Bunlar deneysel fotografiyi, fotografinin çerçevesi içindeki öteki biçimlerinden ayıran özelliklerdir.
Eğitim Sürecinde Deneysel Fotografi
Fotografi eğitiminin, Mimar Sinan Üniversitesi Güzel Sanatlar Fakültesi çatısı altında. 1978 yılında başlamasıyla birlikte; 1980'li yıllardan itibaren eğitim programı içinde yerini alan Deneysel Fotografi'nin eğitim/öğretim içindeki amacı; fotografinin ve diğer plastik sanatların tüm teknolojik ve estetik olanaklarını kullanarak "özgün" sanatsal mesaja ulaşmaktır. Eğitim, içerik açısından 5 ayrı özelliği kapsar:
1.Araştırma ağırlıklı görüşlere öncelik verilir.
2. Kesin bir değerlendirme ve yargıdan kaçılır.
3- Belli bir plana bağlı kalınmaz.
4-Belli bir düşünce veya anlayış kabul ettirilmeye çalışılmaz.
5-Ulaşılmak istenilen sanatsal dilin temel ilkesi, tez/hipotez veya düşünüş olarak belirlenmiş yaratıcı fikirdir.
Deneysel fotografi eğitiminde amaç, bilinen klasik sürecin dışına çıkmak olunca; gerek ışığa duyarlı malzeme ve gerekse de onu etkileyen kimyasalların farklı etkilerinin araştırılması da ister istemez gündeme geliyor. Bu doğrultuda ışığa duyarlı siyah/beyaz fotograf kağıdı ve film malzemesi üzerinde yabancı pigment boyacılar kullanmadan, gümüş tuzlarının farklı dalga boyundaki ışık ışınlarına gösterdiği tepki sonucu oluşan renk çözümlerini deneysel yöntemlerle elde etme çabaları da, eğitimin araştırmacı yönünü oluşturmaktadır.
3 üncü Sergi Üzerine
Ülkemizde, süregenlik kazanan deneysel fotografi gösterilerinden belki en önemlisi "Deneysel Fotografi Öğrenci Çalışmaları Sergisi" dir. Bu etkinliği, henüz oluşum aşamasında olan entellektüel fotografi kültürümüzün önemli göstergelerinden biri olarak değerlendirmek zorunludur.

Yönerge a: Deneysel fotografi metninde "Bunlar deneysel fotografiyi, fotografinin" ifadesinden "ve yargıdan kaçılır." ifadesine kadar olan bölümü hiçbir değişiklik yapmadan tekrar yazın.

Verilen Malzeme:
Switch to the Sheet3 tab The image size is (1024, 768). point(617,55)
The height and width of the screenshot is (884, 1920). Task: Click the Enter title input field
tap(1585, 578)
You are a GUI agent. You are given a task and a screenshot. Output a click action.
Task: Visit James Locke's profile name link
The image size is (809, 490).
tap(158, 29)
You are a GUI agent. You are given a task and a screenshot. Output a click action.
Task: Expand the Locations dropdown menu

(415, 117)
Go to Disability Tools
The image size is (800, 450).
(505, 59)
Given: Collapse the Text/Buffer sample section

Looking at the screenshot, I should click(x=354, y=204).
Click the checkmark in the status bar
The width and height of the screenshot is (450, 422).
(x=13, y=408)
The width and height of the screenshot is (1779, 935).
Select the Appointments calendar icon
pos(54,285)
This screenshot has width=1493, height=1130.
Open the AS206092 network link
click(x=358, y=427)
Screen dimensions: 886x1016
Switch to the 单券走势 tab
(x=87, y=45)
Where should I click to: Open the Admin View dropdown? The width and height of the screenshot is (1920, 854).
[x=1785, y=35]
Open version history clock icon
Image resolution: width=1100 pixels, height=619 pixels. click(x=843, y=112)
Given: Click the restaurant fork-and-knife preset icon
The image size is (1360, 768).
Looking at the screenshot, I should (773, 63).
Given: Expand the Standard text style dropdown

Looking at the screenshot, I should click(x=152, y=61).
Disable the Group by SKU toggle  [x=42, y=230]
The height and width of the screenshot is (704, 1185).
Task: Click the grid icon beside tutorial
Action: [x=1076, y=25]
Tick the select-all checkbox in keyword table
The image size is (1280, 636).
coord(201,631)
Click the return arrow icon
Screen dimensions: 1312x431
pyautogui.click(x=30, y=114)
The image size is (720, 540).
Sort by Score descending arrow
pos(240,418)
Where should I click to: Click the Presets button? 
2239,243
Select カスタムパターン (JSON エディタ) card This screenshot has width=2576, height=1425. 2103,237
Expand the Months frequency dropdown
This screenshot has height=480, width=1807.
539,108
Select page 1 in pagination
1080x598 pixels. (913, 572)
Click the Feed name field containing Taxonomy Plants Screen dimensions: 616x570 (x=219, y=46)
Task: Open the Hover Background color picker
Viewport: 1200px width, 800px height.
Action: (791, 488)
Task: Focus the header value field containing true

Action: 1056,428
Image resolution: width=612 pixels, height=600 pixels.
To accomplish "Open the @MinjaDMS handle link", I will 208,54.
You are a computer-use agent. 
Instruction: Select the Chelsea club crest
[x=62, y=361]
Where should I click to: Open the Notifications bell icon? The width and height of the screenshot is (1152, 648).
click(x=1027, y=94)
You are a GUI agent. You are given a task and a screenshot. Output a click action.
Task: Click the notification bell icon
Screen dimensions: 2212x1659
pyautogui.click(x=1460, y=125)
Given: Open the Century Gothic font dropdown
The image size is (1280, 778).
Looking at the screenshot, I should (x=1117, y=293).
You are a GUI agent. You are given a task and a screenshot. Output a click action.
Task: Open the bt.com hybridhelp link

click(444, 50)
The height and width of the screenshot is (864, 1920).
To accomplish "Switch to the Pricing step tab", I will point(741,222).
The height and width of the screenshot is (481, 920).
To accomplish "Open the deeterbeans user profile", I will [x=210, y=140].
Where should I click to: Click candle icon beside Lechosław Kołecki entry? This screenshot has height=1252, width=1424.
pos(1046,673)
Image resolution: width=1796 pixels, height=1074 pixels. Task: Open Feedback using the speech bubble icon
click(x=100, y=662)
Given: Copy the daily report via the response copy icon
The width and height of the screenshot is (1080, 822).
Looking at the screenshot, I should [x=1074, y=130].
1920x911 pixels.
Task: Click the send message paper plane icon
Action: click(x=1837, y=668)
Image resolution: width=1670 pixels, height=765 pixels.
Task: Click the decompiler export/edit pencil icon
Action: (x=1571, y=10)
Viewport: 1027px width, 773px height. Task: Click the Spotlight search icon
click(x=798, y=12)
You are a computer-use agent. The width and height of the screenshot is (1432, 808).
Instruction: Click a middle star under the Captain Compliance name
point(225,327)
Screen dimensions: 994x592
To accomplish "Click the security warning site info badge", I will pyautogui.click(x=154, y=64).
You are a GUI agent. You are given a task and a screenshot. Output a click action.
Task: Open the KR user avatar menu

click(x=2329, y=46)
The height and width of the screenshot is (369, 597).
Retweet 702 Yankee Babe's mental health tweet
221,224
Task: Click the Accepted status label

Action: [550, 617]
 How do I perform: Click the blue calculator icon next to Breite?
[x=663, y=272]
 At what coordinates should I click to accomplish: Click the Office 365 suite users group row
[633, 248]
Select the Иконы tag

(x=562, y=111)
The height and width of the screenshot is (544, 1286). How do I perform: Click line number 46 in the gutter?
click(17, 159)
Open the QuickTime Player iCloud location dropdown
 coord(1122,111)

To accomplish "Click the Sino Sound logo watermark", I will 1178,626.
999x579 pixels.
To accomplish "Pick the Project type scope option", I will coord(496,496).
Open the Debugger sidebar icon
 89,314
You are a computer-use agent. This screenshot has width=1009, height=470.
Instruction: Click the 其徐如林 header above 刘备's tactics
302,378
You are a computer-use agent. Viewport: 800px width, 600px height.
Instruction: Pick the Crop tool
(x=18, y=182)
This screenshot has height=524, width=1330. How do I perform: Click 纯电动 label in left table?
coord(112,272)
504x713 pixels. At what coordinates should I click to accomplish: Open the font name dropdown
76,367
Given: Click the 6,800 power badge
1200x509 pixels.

Yönerge b: Kayıtların başından "(x=13, y=408)" içeren satıra kadar, bu satır da dahil, olan satırları "GUI agent" ifadesini "interface agent" ile değiştirip geri kalan her şeyi aynen koruyarak yeniden yazın. Yalnızca bu satırları verin.

Tam Cevap a:
Bunlar deneysel fotografiyi, fotografinin çerçevesi içindeki öteki biçimlerinden ayıran özelliklerdir.
Eğitim Sürecinde Deneysel Fotografi
Fotografi eğitiminin, Mimar Sinan Üniversitesi Güzel Sanatlar Fakültesi çatısı altında. 1978 yılında başlamasıyla birlikte; 1980'li yıllardan itibaren eğitim programı içinde yerini alan Deneysel Fotografi'nin eğitim/öğretim içindeki amacı; fotografinin ve diğer plastik sanatların tüm teknolojik ve estetik olanaklarını kullanarak "özgün" sanatsal mesaja ulaşmaktır. Eğitim, içerik açısından 5 ayrı özelliği kapsar:
1.Araştırma ağırlıklı görüşlere öncelik verilir.
2. Kesin bir değerlendirme ve yargıdan kaçılır.

Tam Cevap b:
Switch to the Sheet3 tab The image size is (1024, 768). point(617,55)
The height and width of the screenshot is (884, 1920). Task: Click the Enter title input field
tap(1585, 578)
You are a interface agent. You are given a task and a screenshot. Output a click action.
Task: Visit James Locke's profile name link
The image size is (809, 490).
tap(158, 29)
You are a interface agent. You are given a task and a screenshot. Output a click action.
Task: Expand the Locations dropdown menu

(415, 117)
Go to Disability Tools
The image size is (800, 450).
(505, 59)
Given: Collapse the Text/Buffer sample section

Looking at the screenshot, I should click(x=354, y=204).
Click the checkmark in the status bar
The width and height of the screenshot is (450, 422).
(x=13, y=408)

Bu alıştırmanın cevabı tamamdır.